* [SUPPLIED PASSAGE]:
Discussions
about whether intelligence propels individuals toward higher income
often suffer from an unexamined flaw: they draw conclusions from the
narrow and distorted sliver of people who actually end up in the
highest-earning categories. The problem is not simply incomplete data
but a classic case of survivorship bias, in which attention is fixed on
those who reach a certain status while ignoring the far larger
population who never aimed for it, did not desire it, or achieved their
ends through alternative pathways.
To clarify the issue, it helps
to look at the structure of the argument commonly deployed. One begins
by identifying a set of high-earning individuals and then loosely
attributing their traits—persistence, risk-tolerance, charisma, or in
some claims, lower cognitive reflectiveness—as causal ingredients of
their success. The implicit assumption is that the high-earning group is
representative of the full distribution of human variation; yet the
very mechanism of selection ensures it is anything but. By restricting
analysis to those who “made it,” one effectively blinds oneself to the
pathways of the far more numerous individuals who could have entered the
race but elected not to, or who assessed the trade-offs and determined
that the gains offered by extreme income levels did not correspond to a
desirable life.
When intelligence enters the discussion, this
bias becomes even sharper. Imagine two cohorts—one of high cognitive
ability, another of lower cognitive ability—each containing a hundred
individuals with equal access to opportunities. If we follow these
cohorts forward, the proportion of high-ability individuals who could
reach substantially higher income levels is almost certainly greater.
However, their distribution of actual choices complicates the picture.
Higher intelligence correlates not only with problem-solving capacity
but also with long-term strategic reasoning, better anticipation of
downside risks, and a more nuanced perception of quality of life. As a
result, many of the high-ability individuals decline to pursue extreme
earnings at all, because they recognize that the trade-offs—time,
stress, bureaucratic entanglements, debt-loaded leverage, erosion of
autonomy—do not necessarily yield a commensurate increase in well-being.

* [DATA RECORDS]:
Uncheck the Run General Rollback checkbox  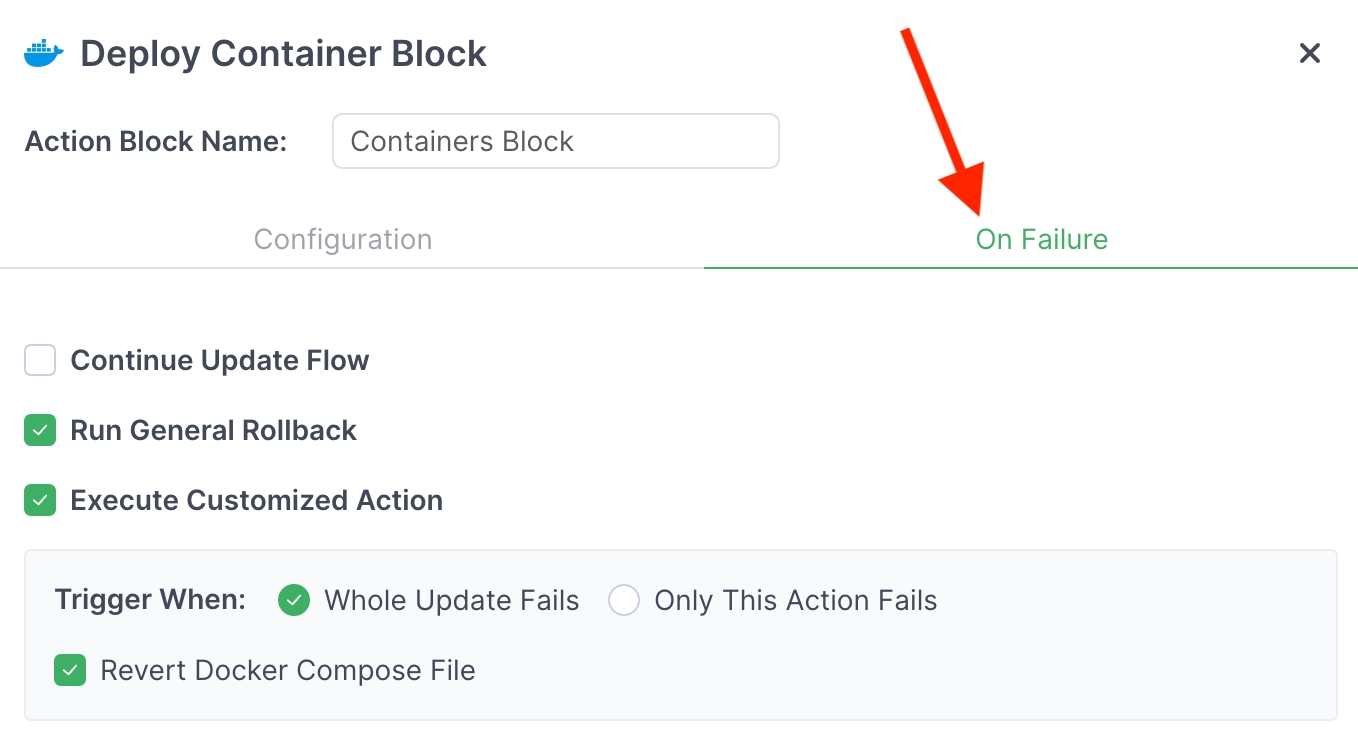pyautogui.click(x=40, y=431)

---

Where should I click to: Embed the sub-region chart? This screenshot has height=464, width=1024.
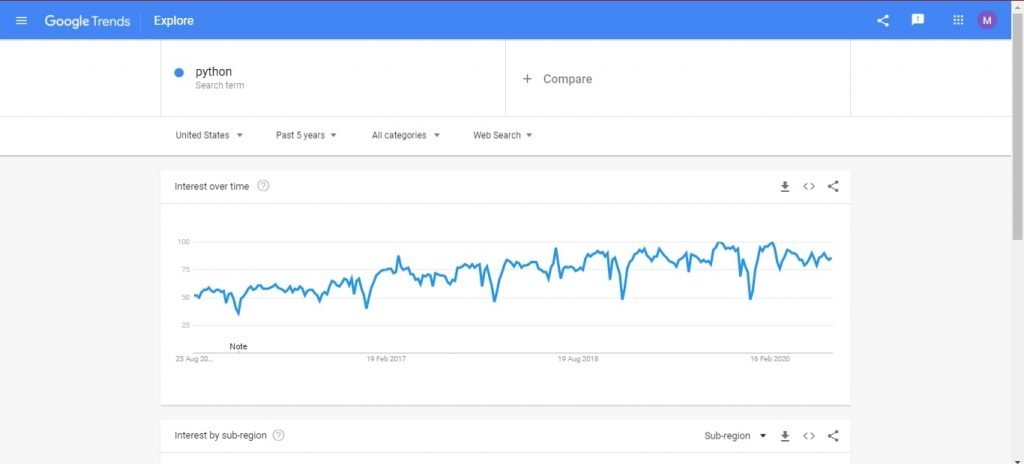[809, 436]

==

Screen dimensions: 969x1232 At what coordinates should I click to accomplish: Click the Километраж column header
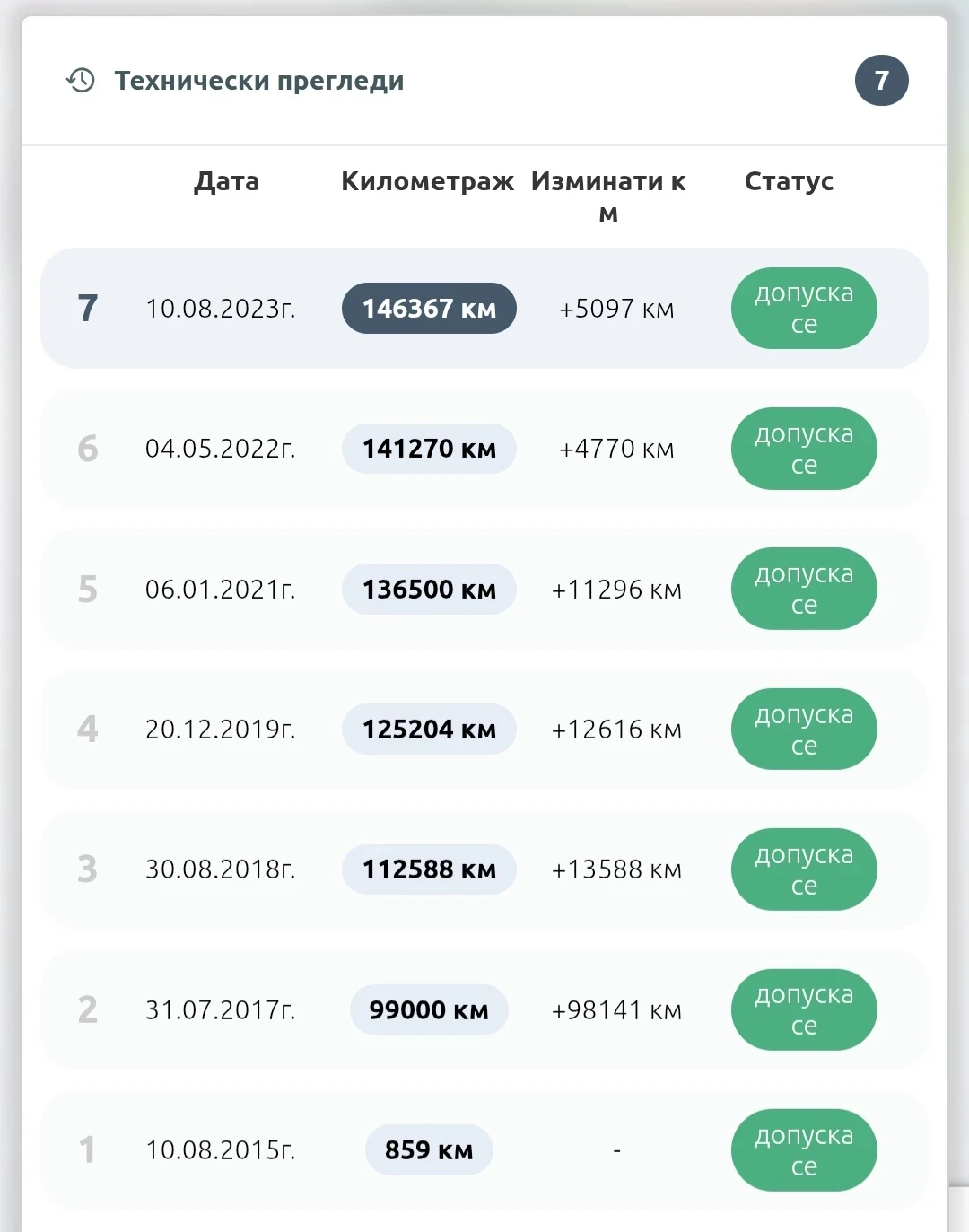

* [AIM]: Can you continue the essay on intelligence and high income from where it stops? Nothing in the listing matters for this work.

* [TASK RESULT]:
This
is where the inversion of the naive narrative occurs. If the
high-earning category is populated disproportionately by individuals who
either needed the money, misunderstood the costs, or placed unusually
low weight on non-monetary goods, the sample will be skewed toward
traits other than intelligence. It will include a mixture of financial
overreach, risk-taking without comprehension, and individuals for whom
high income is not a tool but a substitute for purpose. The small
minority of highly intelligent high-earners will be present, but they
will be there not because income itself was the goal, but because they
were engaged in building systems, institutions, or technologies that
incidentally yield great financial returns.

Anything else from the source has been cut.